§ SET EXERCISE
Reproduce the listing below, replacing every "Where should I click to:" with "Which spot should I click to:" and keeping everything else unchanged.

§ Entries for locating words and elements

-----

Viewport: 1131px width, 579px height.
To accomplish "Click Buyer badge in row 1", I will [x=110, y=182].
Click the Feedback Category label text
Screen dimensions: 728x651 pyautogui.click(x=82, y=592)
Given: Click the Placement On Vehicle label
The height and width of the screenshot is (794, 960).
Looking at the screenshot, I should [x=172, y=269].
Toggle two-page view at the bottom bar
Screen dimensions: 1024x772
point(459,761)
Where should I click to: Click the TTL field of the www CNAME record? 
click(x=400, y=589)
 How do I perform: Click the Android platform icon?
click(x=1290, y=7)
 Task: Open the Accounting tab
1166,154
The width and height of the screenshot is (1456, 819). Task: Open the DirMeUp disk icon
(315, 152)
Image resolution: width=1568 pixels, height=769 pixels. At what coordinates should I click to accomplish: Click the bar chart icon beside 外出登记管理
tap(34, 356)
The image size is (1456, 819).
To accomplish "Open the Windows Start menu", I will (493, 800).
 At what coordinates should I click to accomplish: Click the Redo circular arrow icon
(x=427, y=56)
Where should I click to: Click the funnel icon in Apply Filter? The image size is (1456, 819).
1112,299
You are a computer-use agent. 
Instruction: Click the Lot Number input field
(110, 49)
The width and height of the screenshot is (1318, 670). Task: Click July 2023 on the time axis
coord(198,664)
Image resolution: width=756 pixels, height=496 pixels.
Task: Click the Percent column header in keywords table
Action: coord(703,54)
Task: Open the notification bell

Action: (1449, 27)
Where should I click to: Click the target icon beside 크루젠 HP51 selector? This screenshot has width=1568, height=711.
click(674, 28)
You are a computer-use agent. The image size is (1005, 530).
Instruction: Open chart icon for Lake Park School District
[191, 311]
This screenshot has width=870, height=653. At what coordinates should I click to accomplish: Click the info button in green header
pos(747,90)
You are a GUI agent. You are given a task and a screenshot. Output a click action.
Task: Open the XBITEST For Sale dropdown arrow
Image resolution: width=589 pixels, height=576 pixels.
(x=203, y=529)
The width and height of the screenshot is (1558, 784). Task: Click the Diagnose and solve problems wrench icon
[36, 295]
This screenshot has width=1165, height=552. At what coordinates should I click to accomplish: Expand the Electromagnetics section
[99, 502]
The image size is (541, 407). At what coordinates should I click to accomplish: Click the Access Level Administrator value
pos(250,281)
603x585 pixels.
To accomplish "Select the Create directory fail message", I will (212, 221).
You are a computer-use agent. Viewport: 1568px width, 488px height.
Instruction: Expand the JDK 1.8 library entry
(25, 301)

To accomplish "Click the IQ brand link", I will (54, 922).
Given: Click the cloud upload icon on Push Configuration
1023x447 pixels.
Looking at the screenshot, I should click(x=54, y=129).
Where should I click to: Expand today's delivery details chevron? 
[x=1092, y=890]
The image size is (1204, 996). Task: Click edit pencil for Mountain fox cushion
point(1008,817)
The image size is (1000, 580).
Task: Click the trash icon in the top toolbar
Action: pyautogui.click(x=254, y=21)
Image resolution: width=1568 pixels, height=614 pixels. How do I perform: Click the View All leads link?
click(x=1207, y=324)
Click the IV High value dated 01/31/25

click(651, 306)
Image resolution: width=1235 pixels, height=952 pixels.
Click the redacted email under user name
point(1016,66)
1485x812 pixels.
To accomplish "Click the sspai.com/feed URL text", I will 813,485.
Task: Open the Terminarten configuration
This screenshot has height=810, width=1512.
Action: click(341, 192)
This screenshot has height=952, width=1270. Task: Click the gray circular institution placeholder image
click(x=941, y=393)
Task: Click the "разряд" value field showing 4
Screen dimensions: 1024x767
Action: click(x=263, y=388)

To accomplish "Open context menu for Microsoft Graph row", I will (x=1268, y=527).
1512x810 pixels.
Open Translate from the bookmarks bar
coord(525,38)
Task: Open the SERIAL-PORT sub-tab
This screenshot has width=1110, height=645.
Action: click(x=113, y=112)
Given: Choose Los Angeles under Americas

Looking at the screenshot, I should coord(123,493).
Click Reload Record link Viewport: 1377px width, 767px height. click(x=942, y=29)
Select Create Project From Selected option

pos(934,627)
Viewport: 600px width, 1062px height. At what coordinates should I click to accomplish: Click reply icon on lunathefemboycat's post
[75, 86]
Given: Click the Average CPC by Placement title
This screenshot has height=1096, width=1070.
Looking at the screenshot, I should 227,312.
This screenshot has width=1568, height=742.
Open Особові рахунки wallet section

-----

§ TASK RESPONSE
Viewport: 1131px width, 579px height.
To accomplish "Click Buyer badge in row 1", I will [x=110, y=182].
Click the Feedback Category label text
Screen dimensions: 728x651 pyautogui.click(x=82, y=592)
Given: Click the Placement On Vehicle label
The height and width of the screenshot is (794, 960).
Looking at the screenshot, I should [x=172, y=269].
Toggle two-page view at the bottom bar
Screen dimensions: 1024x772
point(459,761)
Which spot should I click to: Click the TTL field of the www CNAME record? 
click(x=400, y=589)
 How do I perform: Click the Android platform icon?
click(x=1290, y=7)
 Task: Open the Accounting tab
1166,154
The width and height of the screenshot is (1456, 819). Task: Open the DirMeUp disk icon
(315, 152)
Image resolution: width=1568 pixels, height=769 pixels. At what coordinates should I click to accomplish: Click the bar chart icon beside 外出登记管理
tap(34, 356)
The image size is (1456, 819).
To accomplish "Open the Windows Start menu", I will (493, 800).
 At what coordinates should I click to accomplish: Click the Redo circular arrow icon
(x=427, y=56)
Which spot should I click to: Click the funnel icon in Apply Filter? The image size is (1456, 819).
1112,299
You are a computer-use agent. 
Instruction: Click the Lot Number input field
(110, 49)
The width and height of the screenshot is (1318, 670). Task: Click July 2023 on the time axis
coord(198,664)
Image resolution: width=756 pixels, height=496 pixels.
Task: Click the Percent column header in keywords table
Action: coord(703,54)
Task: Open the notification bell

Action: (1449, 27)
Which spot should I click to: Click the target icon beside 크루젠 HP51 selector? This screenshot has width=1568, height=711.
click(674, 28)
You are a computer-use agent. The image size is (1005, 530).
Instruction: Open chart icon for Lake Park School District
[191, 311]
This screenshot has width=870, height=653. At what coordinates should I click to accomplish: Click the info button in green header
pos(747,90)
You are a GUI agent. You are given a task and a screenshot. Output a click action.
Task: Open the XBITEST For Sale dropdown arrow
Image resolution: width=589 pixels, height=576 pixels.
(x=203, y=529)
The width and height of the screenshot is (1558, 784). Task: Click the Diagnose and solve problems wrench icon
[36, 295]
This screenshot has width=1165, height=552. At what coordinates should I click to accomplish: Expand the Electromagnetics section
[99, 502]
The image size is (541, 407). At what coordinates should I click to accomplish: Click the Access Level Administrator value
pos(250,281)
603x585 pixels.
To accomplish "Select the Create directory fail message", I will (212, 221).
You are a computer-use agent. Viewport: 1568px width, 488px height.
Instruction: Expand the JDK 1.8 library entry
(25, 301)

To accomplish "Click the IQ brand link", I will (54, 922).
Given: Click the cloud upload icon on Push Configuration
1023x447 pixels.
Looking at the screenshot, I should click(x=54, y=129).
Which spot should I click to: Expand today's delivery details chevron? 
[x=1092, y=890]
The image size is (1204, 996). Task: Click edit pencil for Mountain fox cushion
point(1008,817)
The image size is (1000, 580).
Task: Click the trash icon in the top toolbar
Action: pyautogui.click(x=254, y=21)
Image resolution: width=1568 pixels, height=614 pixels. How do I perform: Click the View All leads link?
click(x=1207, y=324)
Click the IV High value dated 01/31/25

click(651, 306)
Image resolution: width=1235 pixels, height=952 pixels.
Click the redacted email under user name
point(1016,66)
1485x812 pixels.
To accomplish "Click the sspai.com/feed URL text", I will 813,485.
Task: Open the Terminarten configuration
This screenshot has height=810, width=1512.
Action: click(341, 192)
This screenshot has height=952, width=1270. Task: Click the gray circular institution placeholder image
click(x=941, y=393)
Task: Click the "разряд" value field showing 4
Screen dimensions: 1024x767
Action: click(x=263, y=388)

To accomplish "Open context menu for Microsoft Graph row", I will (x=1268, y=527).
1512x810 pixels.
Open Translate from the bookmarks bar
coord(525,38)
Task: Open the SERIAL-PORT sub-tab
This screenshot has width=1110, height=645.
Action: click(x=113, y=112)
Given: Choose Los Angeles under Americas

Looking at the screenshot, I should coord(123,493).
Click Reload Record link Viewport: 1377px width, 767px height. click(x=942, y=29)
Select Create Project From Selected option

pos(934,627)
Viewport: 600px width, 1062px height. At what coordinates should I click to accomplish: Click reply icon on lunathefemboycat's post
[75, 86]
Given: Click the Average CPC by Placement title
This screenshot has height=1096, width=1070.
Looking at the screenshot, I should 227,312.
This screenshot has width=1568, height=742.
Open Особові рахунки wallet section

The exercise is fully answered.